◆First Choice for Drug Treatment


药物的选择是以最大限度的治疗患者,提高患者的生命质量,保证患者的幸福与安康为准绳,而非其他。

Another point of deviation from JNC 7, which the European guidelines take a firm position on, is the issue of which drugs should be assigned, or in which order, once it is determined that drug therapy is warranted. According to the Europeans, the evidence from clinical trials shows that a number of different drugs and drug classes are protective in the hypertensive patient, and therefore the obvious interpretation of the scientific data is that the largest fraction of the benefit comes from reduction of blood pressure per se. If this is the case, then the logical course should be to record the various agents that are available and leave physicians free to use whichever agent is appropriate and beneficial for the individual patient.

"We should not forget that guidelines deal with the disease and physicians deal with individual patients, and these can be quite different situations," Professor Mancia said. Thus, the ESH/ESC guidelines delineate the major indications for which a benefit has been demonstrated in clinical trials and then allow the physician to make a choice from a large number of diuretics, beta-blockers, calcium channel blockers, ACE inhibitors, and angiotensin receptor blockers that are available and approved for use.

Another important point that should not be forgotten is that in the vast majority of the hypertensive population, good blood pressure control can be obtained only by combination treatment, Professor Mancia pointed out. This makes this insistence on the choice of first drug, as in JNC 7, somewhat obsolete, he believes, because it does not really matter which drug the patient is taking for the first 2-3 weeks if the patient will most likely be taking 2 or 3 drugs for the rest of his/her life.

Professor Mancia described the attitude of the European guidelines as a liberal one, because, he says, this is what the scientific evidence supports. This does not mean that the choice is totally blind, however; there are some criteria for selection, as detailed in the guidelines. For example, a patient's previous experience with a drug or the presence or absence of organ damage, diabetes, associated conditions, etc, must be taken into account. Some drugs have been shown to be better in some specific conditions or in some specific groups, and cost is also a factor. However --

Although cost is acknowledged as important in the ESH/ESC guidelines, both to the individual and to the health provider, the guidelines also insist that cost should not be given consideration above the patient's welfare and protection. Ethically, physicians must always put patients' interests before cost.

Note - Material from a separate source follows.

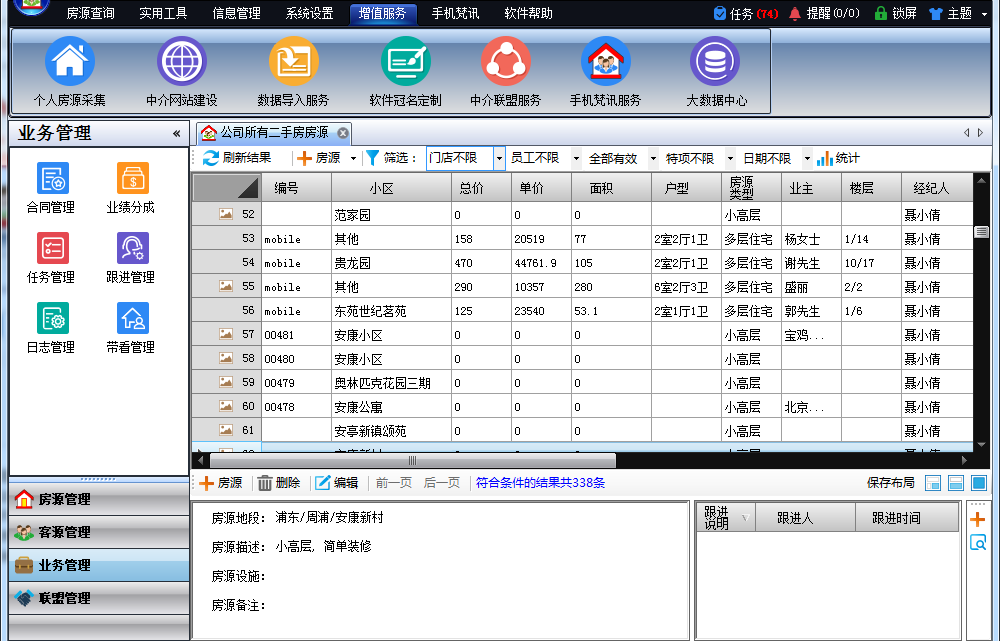Open 带看管理
The height and width of the screenshot is (641, 1000).
(x=131, y=320)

Different Classes of Drugs

Professor Mancia pointed out that it is also important for the physician to consider adverse effects. This should be done in a very accurate manner because adverse effects are the major cause of noncompliance, a phenomenon that is disturbing to all hypertensionologists in Europe, where the number of patients with good blood pressure control is a small fraction of the hypertensive population, sometimes as low as 1 in 4. "If we want to improve this condition, then obviously physicians have to pay a great deal of attention to adverse effects, and question their patients about the presence or absence of adverse effects." Sometimes patients do not tell their doctor or they cannot interpret the adverse effects, and physicians can only identify any problems after very careful questioning, Mancia noted.

Avoid Switching

Both the European and JNC 7 guidelines discourage switching from one drug regimen to another. This practice, which used to be known as sequential monotherapy, takes a very long time and has a negative impact on the patient. In addition, the chance of achieving blood pressure control is not high. As a result, switchers are patients whose blood pressure is not controlled, and they are the ones who tend to become noncompliant.

Professor Mancia pointed out that because patients responding to drug A are not always the same as patients responding to drug B, a doctor may think that theoretically if he is persistent, he may be able to find a single antihypertensive drug that is effective. In practice, however, this does not happen, because blood pressure is a multiregulated variable and it takes several points of attack to control it and also to prevent compensating mechanisms. As a result, combination treatment is probably going to be more effective. There are instances in which sequential monotherapy is inevitable, however, Professor Mancia admitted. For example, if a drug is not effective at all, then it is useless to keep it on board; or if the patient develops a side effect, then the drug must be changed. In other words, switching cannot be prevented completely, but it should not be the regular strategy, as this is a bad policy, Professor Mancia believes.